Location: Coastal areas of the Northern Hemisphere (Pacific and Atlantic oceans).
Methods: We used ecological niche modelling to predict the distribution of S. muticum under two scenarios forecasting limited (RCP 2.6) and severe (RCP 8.5) future climate changes. We then refined our predictions with a hybrid model using sea surface temperature constraints on reproductive phenology.
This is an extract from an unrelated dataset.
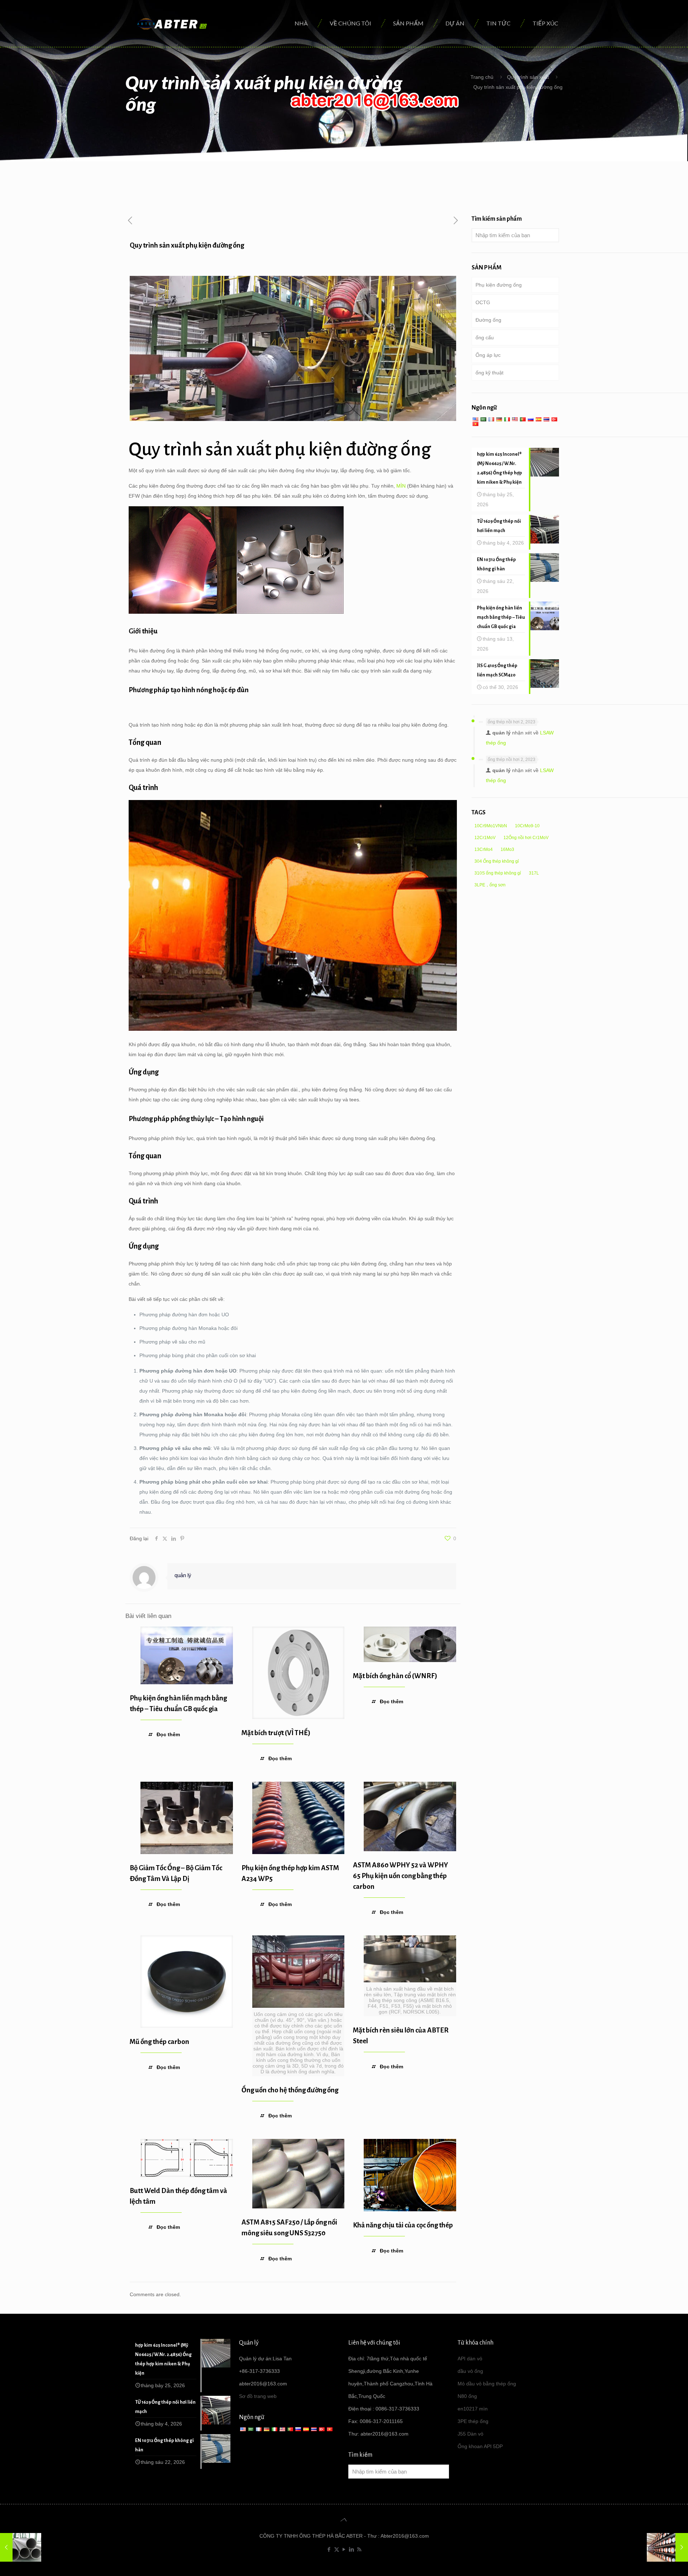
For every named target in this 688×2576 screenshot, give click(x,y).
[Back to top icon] (344, 2519)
Results: Under the most severe climate change scenario, we predicted northward expansions which may have significant ecological consequences for subarctic coastal ecosystems. However, in lower latitudes, habitats currently occupied by S. muticum will no longer be suitable, creating opportunities for substantial community changes. The temperature constraints imposed by the reproductive window were shown to restrict the modelled future species expansion strongly. Under the RCP 8.5 scenario, the total range area was expected to increase by 61.75 % by 2100, but only by 1.63 % when the reproductive temperature window was considered.
Main conclusions: Altogether these results exemplify the need to integrate phenology better to improve the prediction of future distributional shifts at local and regional scales.